I Confess (Not Really)

You might have yet to hear of John Fante - and with the 20th Century's quickness to forget, it wouldn't be your fault if you haven't. Known in fits and spurts - but mostly fits - his name was elusive as his talent was grand.

Take this passage from Charles Bukowski's Woman:

"Who was your favorite author?"
"Fante."
"Who?"
"John F-a-n-t-e. Ask The Dust, Wait Until Spring..."
"Why do you like him?"
"Total emotion. A very brave man."

The plug is terse (this is Bukowski) and it is off-topic (no misogyny here) but it is an apt summation. Fante was a writer well worth recognizing of whom few had ever heard. But it would take more than a Bukowski to correct the ommission of Fante's name in the American letters

It would take Stephen Cooper.

Have I lost you yet?

The John Fante ReaderLearned Associate Professor at Cal State, Long Beach (Fante's alma mater), this cat Cooper is the reason your reading this now. Oh, he's not the first wise guy to herald the work of this semi-neglected genius (in addition to Bukowski, Fante's fans include Robert Towne, Francis Ford Coppola and Larry McMurtry), but he does seem to be single handedly responsible for the resurgence. Cooper's clean edit of The Big Hunger: Stories 1932-1959 (Black Sparrow Press) put the tales back in circulation. His biography, Full of Life (North Point Press), put the man in perspective. Now a candid collection of slivers and stories and letters, The John Fante Reader (Morrow, $25.95) looks to be the third strike that'll forever put Fante back in - just where this outside insider belongs.

Let's backtrack: A sensitive scrapper from the rough and tumble town of Boulder makes his way to the coastal slum of Long Beach. There, over the roar of row upon row of Steinbeckain canneries, his call is clearly heard. Instant querying and rapt aptitude earn him first the accolades of a fetching literay neo-Bohemian professor, and second the blessing of America's greatest literary curmudgeon, H.L. Mencken.

Swaying Mencken was the literary equivalent of being picked from the crowd and pulled to the pulpit by the Pontif himself. Fortunately, instead of the Basilica, Mencken had The American Mercury, and instead of a Jesus, he held as his messiah (next to himself) a certain German gentleman named Nietszche.

That a renowned rascal like Mencken would see fit to first publish the upstart Fante was in itself a great boost. That said benefactor also happened to be the translator of The Antichrist (1916) and the short story debut entitled "Alter Boy" would prove to be momentous for the errant Catholic word slinger.

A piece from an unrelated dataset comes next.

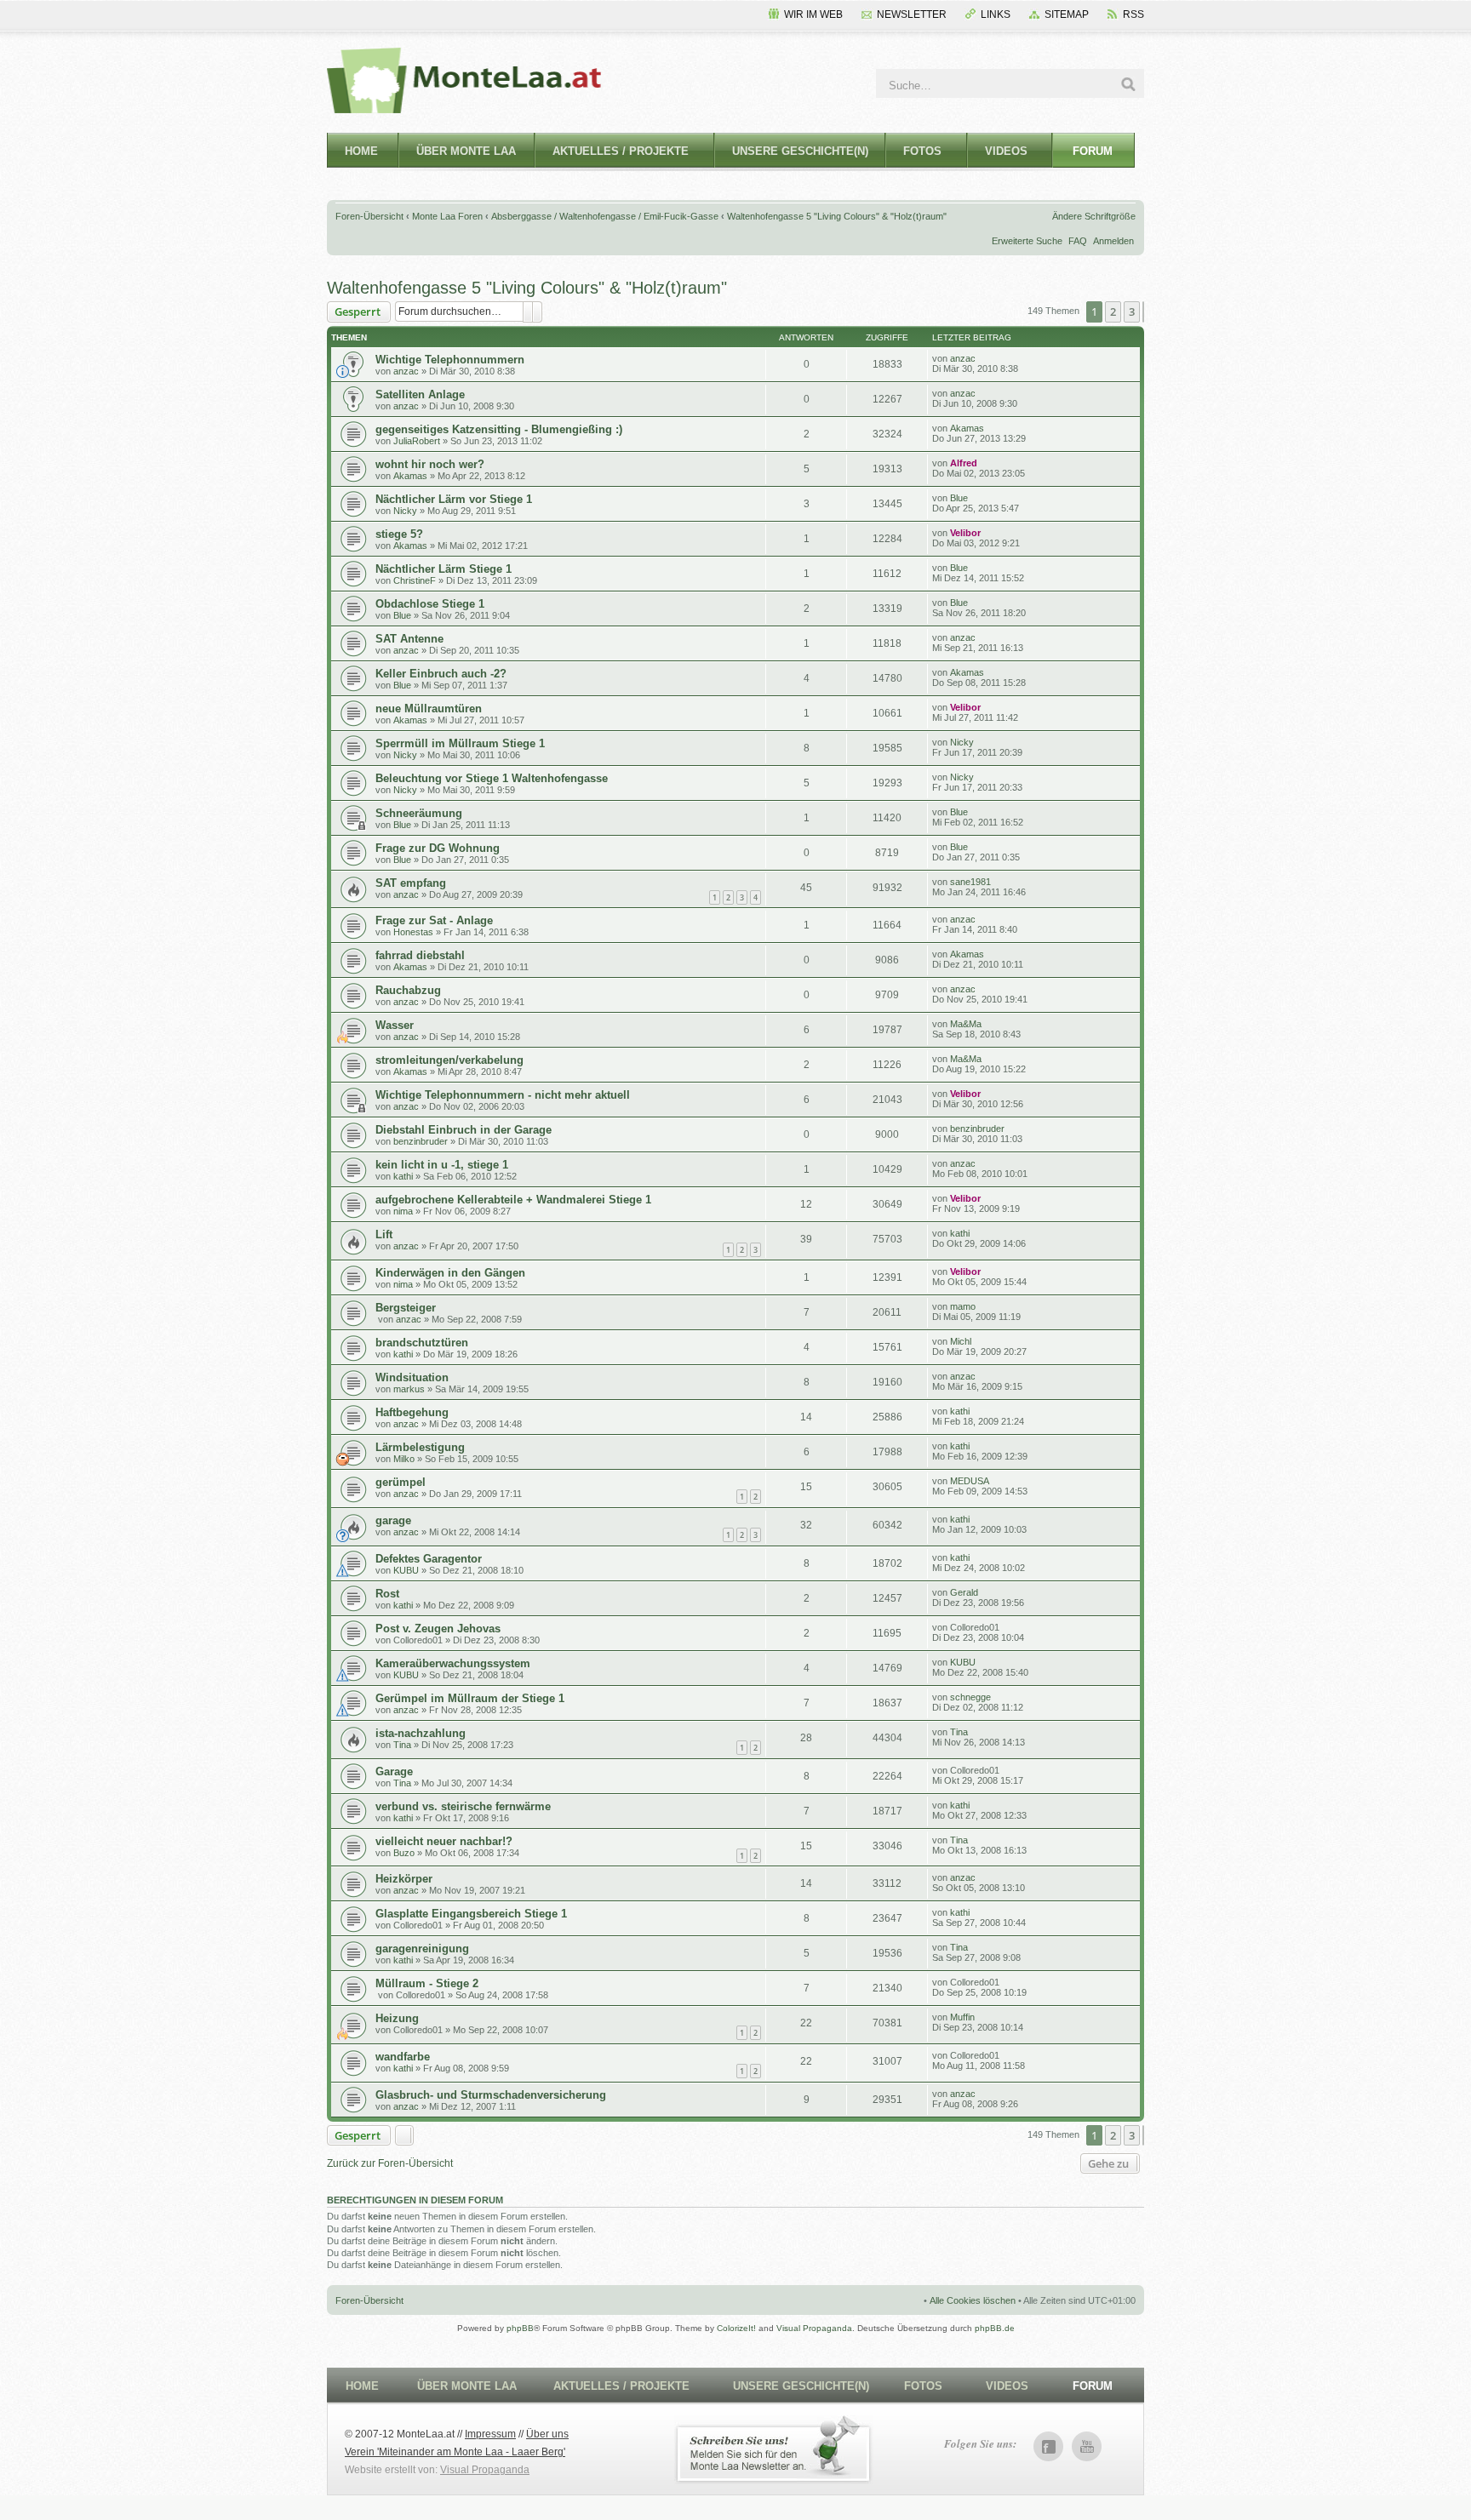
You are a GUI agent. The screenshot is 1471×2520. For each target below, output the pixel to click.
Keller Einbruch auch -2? (441, 673)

In quick succession came a pivotal move to a young and teaming Los Angeles, marriage to a young beaming poetess from Stanford, a fistful of short stories (collected as Dago Red), two important tall tales (Wait and Dust), then another call from the wild blue, this one from Hollywood.

Those were heady days in LA (post depression/pre-War), full of heady minds (Faulkner, Lewis, Sinclair, etc.), but no matter how much loot the studios throw at him, Fante preferred the company of hobos, or at least those of the derelict strip stamped Skid Row. It was there amongst the nickles and the dimes and the dashed dreams, the dirt and the sour and the sorry, that Fante found his muses.

But don't take my word for it (or for that matter Mencken's or Bukowski's), instead read The John Fante Reader, seek out the stories, fill yourself with Fante's life, then decide for yourself. You shan't be disappointed.